Battere il crono di Verstappen non sarà affatto semplice, circa tre decimi più basso di ambedue i ferraristi. Cambiate le gomme si torna a calcare l’asfalto di Melbourne per spingere al massimo. Warm up strategy similare al precedente run, mode push all’ultima curva e via in flat out per ottenere il miglior riscontro cronometrico possibile. Anche in questo caso le gomme sono Soft e nuove di trinca. Massima potenza sul motore a combustione interna, Engine 1, così come per quanto concerne il sistema ibrido Soc 1. Eccoci, l’ultimo atto della qualifica sta per andare in scena.

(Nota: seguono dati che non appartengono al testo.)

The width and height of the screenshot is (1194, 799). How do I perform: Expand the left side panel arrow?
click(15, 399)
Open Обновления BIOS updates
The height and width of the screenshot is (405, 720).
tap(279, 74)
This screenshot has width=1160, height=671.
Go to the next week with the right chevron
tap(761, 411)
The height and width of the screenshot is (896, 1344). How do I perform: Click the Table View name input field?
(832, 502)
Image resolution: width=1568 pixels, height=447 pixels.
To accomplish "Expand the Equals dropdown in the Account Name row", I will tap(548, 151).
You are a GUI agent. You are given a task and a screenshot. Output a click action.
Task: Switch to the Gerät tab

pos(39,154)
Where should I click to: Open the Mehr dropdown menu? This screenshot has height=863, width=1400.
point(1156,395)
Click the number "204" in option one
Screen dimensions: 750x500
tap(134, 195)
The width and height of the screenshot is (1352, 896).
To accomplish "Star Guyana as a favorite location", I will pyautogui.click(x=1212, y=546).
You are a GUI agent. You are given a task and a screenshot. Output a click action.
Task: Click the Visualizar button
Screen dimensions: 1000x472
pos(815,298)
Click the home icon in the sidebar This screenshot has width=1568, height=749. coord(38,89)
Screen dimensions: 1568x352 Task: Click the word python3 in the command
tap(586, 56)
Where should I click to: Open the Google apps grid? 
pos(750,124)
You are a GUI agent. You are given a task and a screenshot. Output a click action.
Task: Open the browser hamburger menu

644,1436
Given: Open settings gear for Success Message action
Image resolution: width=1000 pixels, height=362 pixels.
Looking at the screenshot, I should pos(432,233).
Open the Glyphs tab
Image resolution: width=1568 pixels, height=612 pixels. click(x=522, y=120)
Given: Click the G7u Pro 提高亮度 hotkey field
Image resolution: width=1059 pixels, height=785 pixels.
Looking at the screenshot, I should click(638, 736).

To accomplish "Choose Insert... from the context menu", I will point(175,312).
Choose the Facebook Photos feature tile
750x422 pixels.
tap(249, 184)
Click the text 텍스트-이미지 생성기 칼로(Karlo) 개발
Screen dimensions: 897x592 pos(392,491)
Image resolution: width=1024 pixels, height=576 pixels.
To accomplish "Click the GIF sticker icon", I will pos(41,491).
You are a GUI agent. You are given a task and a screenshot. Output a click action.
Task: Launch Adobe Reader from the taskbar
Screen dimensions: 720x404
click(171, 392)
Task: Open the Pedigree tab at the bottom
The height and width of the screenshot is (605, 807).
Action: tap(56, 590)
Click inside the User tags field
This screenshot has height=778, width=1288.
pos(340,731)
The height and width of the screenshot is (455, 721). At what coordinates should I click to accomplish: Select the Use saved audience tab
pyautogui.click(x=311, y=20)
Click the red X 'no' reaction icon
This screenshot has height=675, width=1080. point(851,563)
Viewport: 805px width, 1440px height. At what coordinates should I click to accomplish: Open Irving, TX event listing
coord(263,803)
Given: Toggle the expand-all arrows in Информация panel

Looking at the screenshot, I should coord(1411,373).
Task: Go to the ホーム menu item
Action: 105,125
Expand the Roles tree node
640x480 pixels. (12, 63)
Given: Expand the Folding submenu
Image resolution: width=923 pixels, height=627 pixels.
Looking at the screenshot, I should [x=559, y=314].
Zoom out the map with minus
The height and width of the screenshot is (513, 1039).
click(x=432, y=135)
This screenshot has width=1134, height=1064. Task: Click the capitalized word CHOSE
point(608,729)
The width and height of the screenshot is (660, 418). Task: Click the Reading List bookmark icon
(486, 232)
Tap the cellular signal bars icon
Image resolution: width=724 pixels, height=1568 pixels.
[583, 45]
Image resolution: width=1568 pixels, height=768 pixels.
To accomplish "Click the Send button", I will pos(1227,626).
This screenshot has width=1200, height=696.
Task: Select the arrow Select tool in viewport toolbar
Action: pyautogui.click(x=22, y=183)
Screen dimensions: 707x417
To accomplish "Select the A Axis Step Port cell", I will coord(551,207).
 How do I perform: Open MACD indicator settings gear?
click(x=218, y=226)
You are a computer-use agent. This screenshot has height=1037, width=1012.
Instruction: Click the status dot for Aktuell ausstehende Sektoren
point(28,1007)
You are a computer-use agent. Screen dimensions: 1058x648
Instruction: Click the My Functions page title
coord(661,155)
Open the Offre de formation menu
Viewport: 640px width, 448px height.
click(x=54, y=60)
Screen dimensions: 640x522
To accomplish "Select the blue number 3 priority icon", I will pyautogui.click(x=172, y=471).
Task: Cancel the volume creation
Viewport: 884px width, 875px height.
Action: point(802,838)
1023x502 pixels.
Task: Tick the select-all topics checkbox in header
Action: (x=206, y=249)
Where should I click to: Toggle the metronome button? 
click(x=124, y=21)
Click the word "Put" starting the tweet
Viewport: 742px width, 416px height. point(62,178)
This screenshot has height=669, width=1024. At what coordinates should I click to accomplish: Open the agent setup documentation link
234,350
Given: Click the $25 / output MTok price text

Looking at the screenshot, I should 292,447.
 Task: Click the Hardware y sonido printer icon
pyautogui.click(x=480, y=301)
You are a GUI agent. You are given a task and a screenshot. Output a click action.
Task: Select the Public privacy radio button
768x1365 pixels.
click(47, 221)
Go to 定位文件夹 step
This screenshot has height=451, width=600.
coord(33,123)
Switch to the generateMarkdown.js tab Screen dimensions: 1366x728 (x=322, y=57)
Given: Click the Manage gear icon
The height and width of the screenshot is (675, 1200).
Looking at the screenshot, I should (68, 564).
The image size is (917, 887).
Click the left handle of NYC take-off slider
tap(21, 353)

Sainz commette una piccola sbavatura sull’ultima curva e forza troppo nel T2 dove perde parecchio tempo, parliamo di 2/3 decimi. Stesso discorso per Charles che non trova il corretto feeling con la sua monoposto. “La vettura era molto difficile da guidare, sovrasterzo e sottosterzo in diverse curve“. In effetti nel corso della sessione l’handling della rossa è peggiorato inspiegabilmente, rendendo tutto più difficile ai ferraristi. Carlos riesce comunque ad agguantare la prima fila. Ottimo risultato pensando allo stato di forma imperfetto. È andata peggio a Leclerc, molto nervoso come la sua SF-24, che si deve accontentare solamente della quinta piazza. Davvero un peccato considerando le potenzialità della Ferrari.